Non lo considero un progetto finito ma so anche che sarà difficile, e difficile è un eufemismo.

In una parte della tua fotografia sembra esserci un rapporto con il cinema che si esprime nella luce di molte tue immagini. Oltretutto al cinema hai dedicato un lavoro Cinema Mundi. Ce ne vuoi parlare?

Si, il rapporto con il cinema è quello di un innamorato. Da sempre, sopratutto grazie agli anni trascorsi a Parigi e adesso che sono tornato a vivere in questa città il rapporto con il Cinema mi è sempre sembrato fondamentale. Un rapporto da fruitore, da semplice viaggiatore che paga un biglietto per regalarsi un magnifico viaggio nella mente di un altro un biglietto pagato per farsi proiettare in un posto dove le fantasie sono sconfinate, come Alice. Da qui una grande influenza nel mio lavoro. E la sensazione che nel corso del tempo si è andata rafforzando che il cinema sia spesso un susseguirsi di still, di fotografie. Attraverso i film ho studiato anche la luce, non in modo programmatico ma d'istinto. Poi credo nel corso degli anni, come capita a tutti, i miei gusti si sono affinati ma resto un consumatore spesso onnivoro in fatto di generi.

Guardando i tuoi lavori emerge come spesso sai esprimerti con registri stilistici diversi. Pensiamo a lavori come Hidden China o Chinese Holidays. Una sorta di eclettismo, che ci sembra parte del tuo approccio alla fotografia. È così?

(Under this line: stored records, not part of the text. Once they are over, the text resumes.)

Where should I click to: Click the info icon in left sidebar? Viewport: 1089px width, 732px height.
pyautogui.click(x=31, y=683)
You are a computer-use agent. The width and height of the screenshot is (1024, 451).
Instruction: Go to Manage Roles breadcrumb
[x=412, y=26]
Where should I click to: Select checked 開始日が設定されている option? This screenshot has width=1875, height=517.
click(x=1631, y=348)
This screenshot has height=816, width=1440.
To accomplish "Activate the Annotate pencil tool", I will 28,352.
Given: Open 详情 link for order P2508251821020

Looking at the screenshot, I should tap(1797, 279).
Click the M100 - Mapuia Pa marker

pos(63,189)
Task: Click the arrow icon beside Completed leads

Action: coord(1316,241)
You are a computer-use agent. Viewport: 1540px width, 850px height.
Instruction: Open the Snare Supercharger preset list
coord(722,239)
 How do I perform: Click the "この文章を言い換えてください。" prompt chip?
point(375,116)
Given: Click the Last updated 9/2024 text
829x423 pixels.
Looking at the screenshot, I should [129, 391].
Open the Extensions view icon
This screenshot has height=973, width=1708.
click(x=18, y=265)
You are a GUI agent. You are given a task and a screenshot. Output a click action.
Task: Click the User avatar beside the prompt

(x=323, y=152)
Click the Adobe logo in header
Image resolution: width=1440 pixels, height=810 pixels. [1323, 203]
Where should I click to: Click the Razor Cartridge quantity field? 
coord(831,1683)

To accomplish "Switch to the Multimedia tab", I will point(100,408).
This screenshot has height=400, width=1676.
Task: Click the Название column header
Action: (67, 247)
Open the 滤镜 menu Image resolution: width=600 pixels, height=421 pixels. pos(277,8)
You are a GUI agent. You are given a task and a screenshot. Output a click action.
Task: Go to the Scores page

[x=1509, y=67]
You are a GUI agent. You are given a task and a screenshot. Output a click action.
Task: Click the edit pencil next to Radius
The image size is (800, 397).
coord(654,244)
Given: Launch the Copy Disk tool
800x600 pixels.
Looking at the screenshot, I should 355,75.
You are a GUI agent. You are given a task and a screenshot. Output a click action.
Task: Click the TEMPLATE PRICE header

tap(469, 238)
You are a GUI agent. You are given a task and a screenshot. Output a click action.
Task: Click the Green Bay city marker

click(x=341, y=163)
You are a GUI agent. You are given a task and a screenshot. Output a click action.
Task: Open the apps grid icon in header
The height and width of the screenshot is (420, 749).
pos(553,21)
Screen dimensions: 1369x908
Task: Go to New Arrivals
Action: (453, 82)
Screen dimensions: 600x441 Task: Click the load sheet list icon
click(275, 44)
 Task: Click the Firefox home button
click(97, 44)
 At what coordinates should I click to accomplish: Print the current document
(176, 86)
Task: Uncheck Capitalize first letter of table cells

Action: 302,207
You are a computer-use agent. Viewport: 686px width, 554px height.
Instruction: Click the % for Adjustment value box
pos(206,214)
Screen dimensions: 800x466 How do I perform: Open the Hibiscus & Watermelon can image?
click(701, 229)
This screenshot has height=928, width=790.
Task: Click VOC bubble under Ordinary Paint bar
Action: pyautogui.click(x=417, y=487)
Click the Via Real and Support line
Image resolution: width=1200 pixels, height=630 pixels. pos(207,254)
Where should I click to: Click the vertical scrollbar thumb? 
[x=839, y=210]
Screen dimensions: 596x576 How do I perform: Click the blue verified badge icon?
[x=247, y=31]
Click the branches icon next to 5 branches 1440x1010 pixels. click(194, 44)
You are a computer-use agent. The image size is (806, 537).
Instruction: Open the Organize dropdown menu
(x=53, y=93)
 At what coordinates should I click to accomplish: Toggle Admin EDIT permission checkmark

Si è così, sicuramente è un mio limite perché spesso gli interlocutori di questo mondo vogliono sicurezze, penso in particolare alle gallerie e alle istituzioni. Vogliono dei bei cassetti dove poter sistemare schematicamente generi e stili.
Io ho difficoltà a classificarmi. Uso genericamente il termine
Documentary Photographer perché credo che corrisponda più da vicino al senso della mia ricerca. Ma non nego che mi costa a volte prendermi sul serio. Se ho voglia di fare un lavoro che per me è importante o che mi incuriosisce, è difficile rinunciare per via di alcuni paletti che altri miei colleghi sono molto più bravi di me a mettere.
Per i lavori che citi, siamo su due registri diversi che vorrebbero indicare un paese complesso che può offrirci stati d'animo molto diversi tra loro.

C’è un momento del tuo processo fotografico in cui pensi al tuo pubblico?

No, anche perché io non ho un pubblico. Penso alla veridicità delle storie che sto raccontando, penso a non farmi manipolare, penso che quando posto un'immagine su Instagram o anche su Facebook ho una responsabilità prima di tutto con chi leggerà quello che scrivo o vedrà quello che ho scattato, ma nel processo creativo sono sempre stato e sarò sempre in beata solitudine.

Che rapporto hai con la narrazione?

Difficile, perchè non riesco come vorrei ad astrarmi molto spesso dalla realtà.
La narrazione ha bisogno di momenti lirici per poter coinvolgere il lettore/fruitore e molto spesso non riesco a trovare in me questi momenti di poesia, almeno non tanti quanti ne vorrei trovare.

Cos’è per te il fotografare?

A fasi alterne una gioia ed una sofferenza, mai stato qualcosa che mi ha lasciato indifferente, credo sia più facile dire che sia il mio modo di stare al mondo.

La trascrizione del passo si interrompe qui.